— Begin —

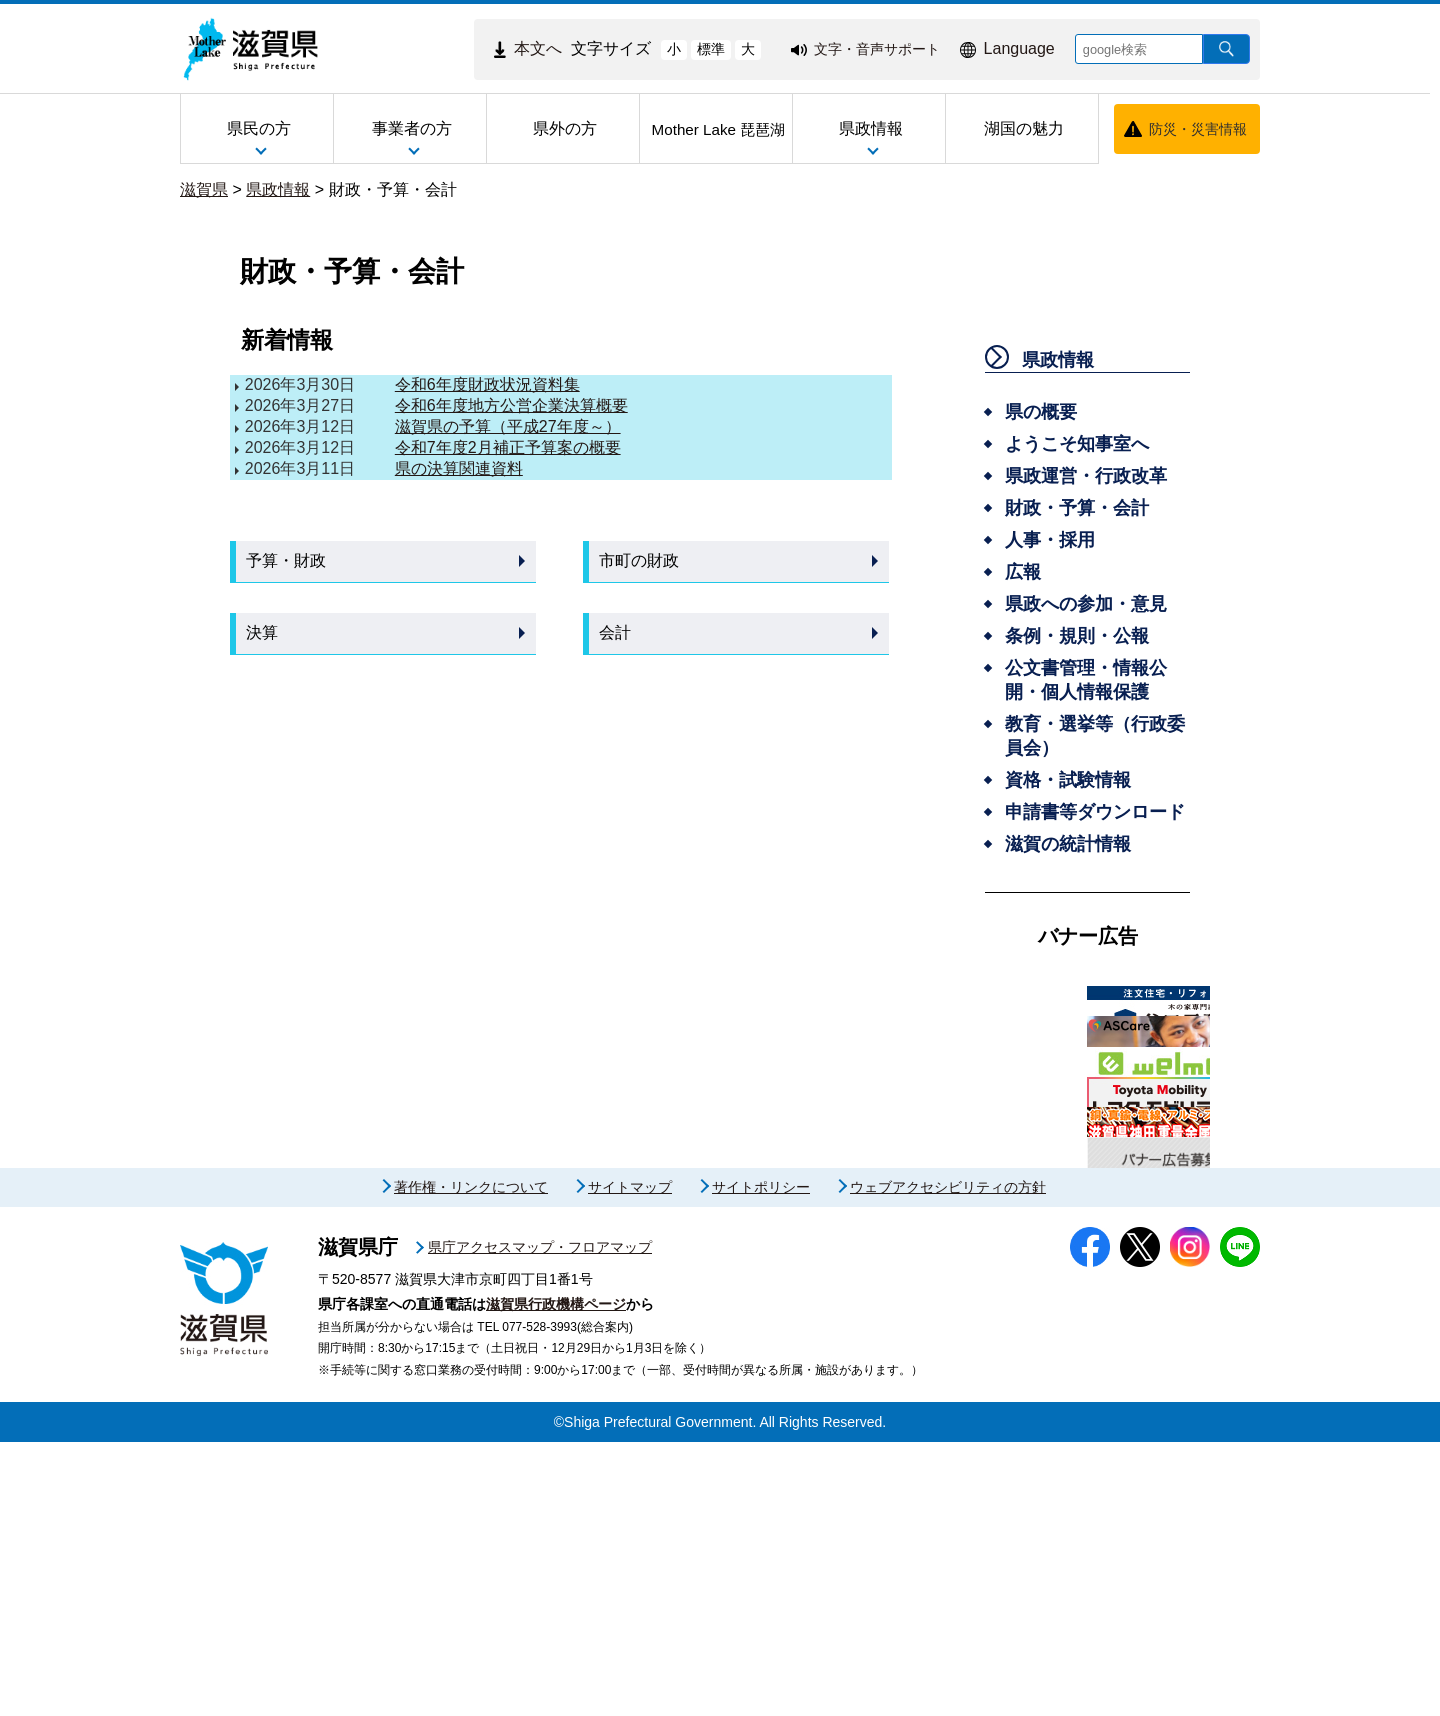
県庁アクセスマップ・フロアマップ (540, 1521)
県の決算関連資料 (459, 468)
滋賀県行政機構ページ (556, 1578)
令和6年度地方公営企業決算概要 (511, 405)
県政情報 (278, 189)
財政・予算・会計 (393, 189)
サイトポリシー (761, 1461)
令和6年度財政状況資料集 (487, 384)
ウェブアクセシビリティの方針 (948, 1461)
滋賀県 (204, 189)
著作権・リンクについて (471, 1461)
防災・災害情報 (1198, 129)
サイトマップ (630, 1461)
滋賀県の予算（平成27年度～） (508, 426)
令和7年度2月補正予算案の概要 (508, 447)
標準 (711, 49)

— End —

PROBLEM DETAILS → Rewrite the records as a Markdown table with the columns Row and Line, beginning at the line that contains "令和6年度地方公営企業決算概要 (511, 405)" and continuing through the end of the records. Leave out any blank lines.

PROBLEM SOLUTION →
| Row | Line |
|---|---|
| 1 | 令和6年度地方公営企業決算概要 (511, 405) |
| 2 | 県政情報 (278, 189) |
| 3 | 財政・予算・会計 (393, 189) |
| 4 | サイトポリシー (761, 1461) |
| 5 | 令和6年度財政状況資料集 (487, 384) |
| 6 | ウェブアクセシビリティの方針 (948, 1461) |
| 7 | 滋賀県 (204, 189) |
| 8 | 著作権・リンクについて (471, 1461) |
| 9 | 防災・災害情報 (1198, 129) |
| 10 | サイトマップ (630, 1461) |
| 11 | 滋賀県の予算（平成27年度～） (508, 426) |
| 12 | 令和7年度2月補正予算案の概要 (508, 447) |
| 13 | 標準 (711, 49) |